Take the Pain out of Pain Point Analysis with ChatGPT
Updated: Apr 24
Every entrepreneur we have worked with has a love-hate relationship with the Customer Discovery Process (it's mostly love, we promise). The love happens during your conversations with potential customers, uncovering pain points, ideation sessions around product pivots, and validating your concept's resonance with potential customers. The frustration kicks in the moment that your team sits down to analyze those 20+ hour-long conversations.
Qualitative data, while essential to conducting robust customer discovery, can be very time-consuming to analyze.

Let's first explore a low-tech way to analyze customer data, then see how we can use tools like ChatGPT to increase the efficiency of the process.
Method 1: Dump and Clump
From a low-tech, easy-to-understand perspective, The Scientific Startup is a big fan of the "dump and clump" methodology. In fact, this is the only method we use when founders are kicking off their first round of customer discovery. The methodology uses a tool such as Miro (or good old-fashioned sticky notes) and a few hours of your time to sort through qualitative data and arrive at a set of customer insights that you can apply to your business.
Here's how it works.
Create your discussion guide.
Have 45-minute calls with your customers and take notes (by hand or with a transcription too). Capture as much data as possible.
Create a miro board with boxes for each customer call. Within the box for "Participant 1," copy each complete thought from your notes into a single sticky note. Do this for every customer. (You'll probably have around 40 stickies per person!)
"Dump" all those sticky notes into a new spot on the miro board (don't ever mess with raw data).
Start "clumping" them by theme. Did the word "cost" come up ten times from different people? Place them all together. Do this with every major theme.
Here's the simple truth behind the "dump and clump method"- the more people mention things, the more important they are. By the end of the process above, you'll have a sense of the "most frequent" pain points, themes, unmet needs, and jobs to be done for your business and product.
From there, you're ready to apply customer insights to your business, messaging, pitches, and wherever else a customer perspective adds value.

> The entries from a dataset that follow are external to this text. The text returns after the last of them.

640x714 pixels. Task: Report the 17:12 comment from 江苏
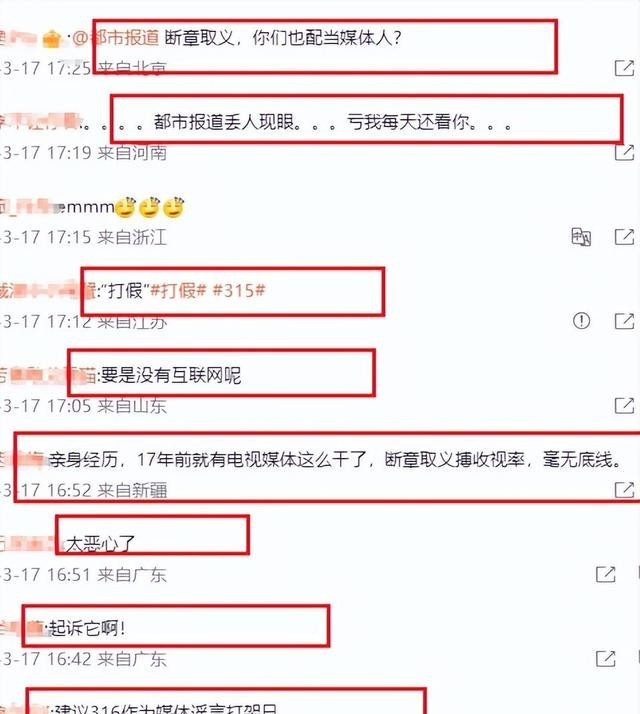[581, 321]
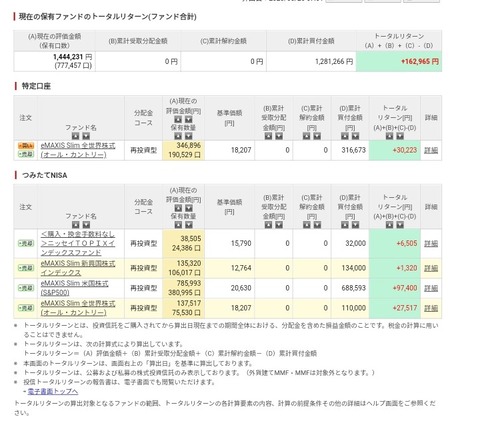Click 買付 button for 特定口座 全世界株式

tap(26, 146)
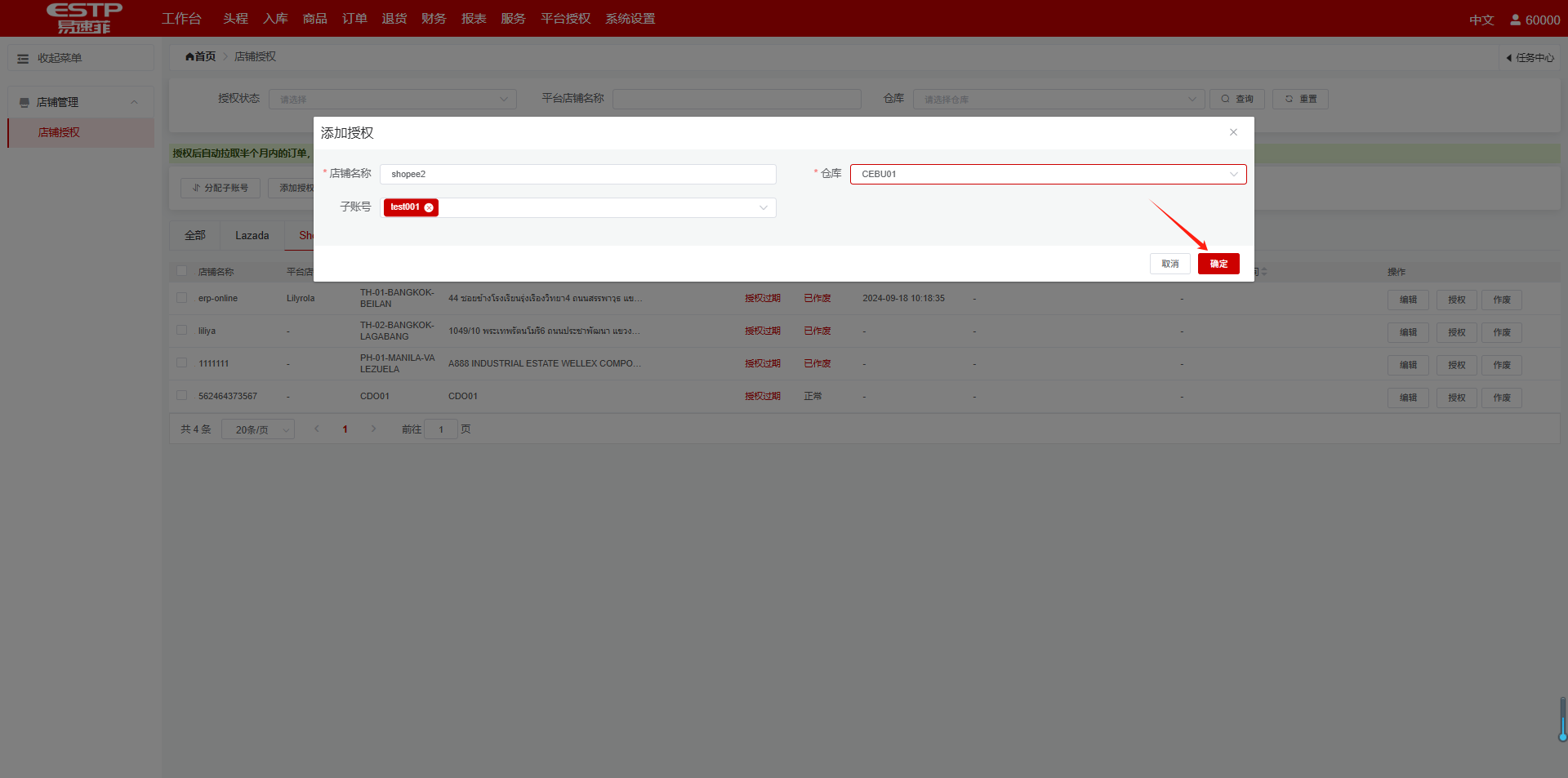
Task: Click the 重置 reset button
Action: [1300, 99]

Method 2: ChatGPT Enhancements
While every entrepreneur should become familiar with the dump-and-clump methodology, we're all about the efficiency and scalability of customer discovery. Since we encourage a round of discovery with every major pivot of your business, it's important to have additional tools available to keep your business moving quickly.
Let's explore three ways that ChatGPT, inspired by an actual prompt to the platform and modified for our community of startup scientists, can support qualitative research analysis for Customer Discovery.
While the use cases are pretty broad, we agree with three ways that ChatGPT itself suggested that it can support qualitative data analysis.
Text Summarization: ChatGPT can summarize large volumes of text into a shorter, more concise version without losing the essential information. That 3-page document of notes can quickly be turned into 1 paragraph for a quick review and share with your team.
Sentiment Analysis: ChatGPT can analyze the sentiment of text, allowing researchers to understand the emotions and attitudes of participants. This can be particularly useful in qualitative research, where understanding the emotional response of participants can provide valuable insights.
Topic Modeling: ChatGPT can identify the topics being discussed in a large volume of text, allowing researchers to understand the themes and patterns that emerge from the data.
In its initial response, the tool also highlighted is that it can support "deeper dives" into the data by adding additional insights or perspectives that might not be in the dataset. While we do believe that the technology might advance to a point where you can "fill in the gaps" in a qualitative dataset, we caution researchers against using this feature of ChatGPT given the age of the data (a lot has changed since 2021), and the fact that it would not represent the authentic voice of your customer.
For example, you might introduce incorrect insights if you're launching a real estate or property technology company in 2023 and "fill in the gaps" with ChatGPT data from 2020-2021 before the major market shift. As one might imagine, a customer with an interest rate under 4% behaves very differently than a customer with a 6% rate.
All things considered, we highly encourage entrepreneurs to start testing some of these tools in their customer discovery processes. If AI tools help to keep you more accountable and increase your speed and agility, go full steam ahead! Just remember to spend some time reviewing ChatGPT's output on your own or with your team - a human touch makes the Customer Discovery process even more effective.